Why are the authorities not taking a tougher stand on those unwilling to do their fair share of work to slow down this pandemic? Is it sacred respect for personal liberty that explains this underenforcing of important public health measures?
But if it is, why is the same concern not applied to those communities largely composed of minority and low-income citizens, who have been so adversely affected by the criminalisation culture that the police have helped solidify in the last years? Many of the offences that bring members of these communities to their knees do not truly threaten the public and could be better addressed with fines or civil proceedings.
By contrast, plain disregard for others amid a pandemic is surely dangerous.

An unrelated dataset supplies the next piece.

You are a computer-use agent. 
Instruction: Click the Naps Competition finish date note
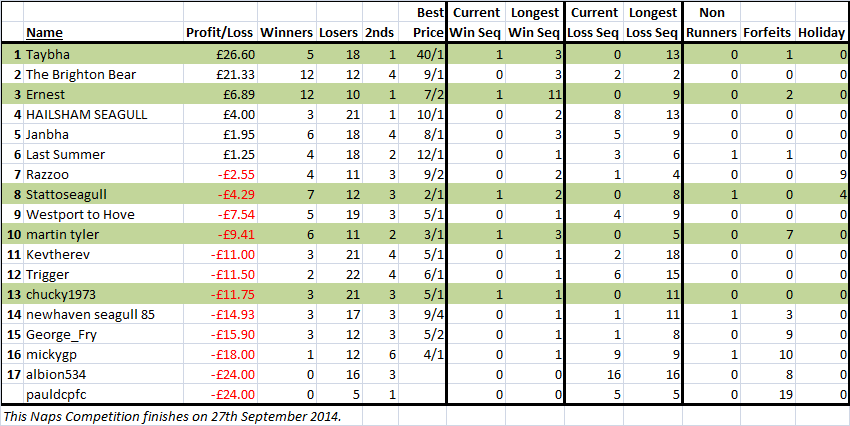173,416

So why are the police not punishing the violators?
Beyond the pandemic, this not-so-surreptitious bias against people of colour when it comes to policing in America was abundantly evident in the events that transpired on January 6 on Capitol Hill. An overwhelmingly white group of pro-Trump rioters stormed the emblematic building and violently disrupted the certification of Joe Biden’s victory in the presidential election. Even though arrests have ensued, the double standard in response did not escape many. It is not far-fetched to think that, if they had been Black protesters, the police reaction would have been more forceful and bloody.
The revered value of individual freedom is not in danger when governments enforce temporary protective measures in the middle of a serious public health crisis. Governments have an essential duty to safeguard all people’s lives. Good governments should secure freedom and safety for everyone impartially. These are valuable goals for all of us – not just those that happen to live in the right neighbourhoods.
The views expressed in this article are the author’s own and do not necessarily reflect Al Jazeera’s editorial stance.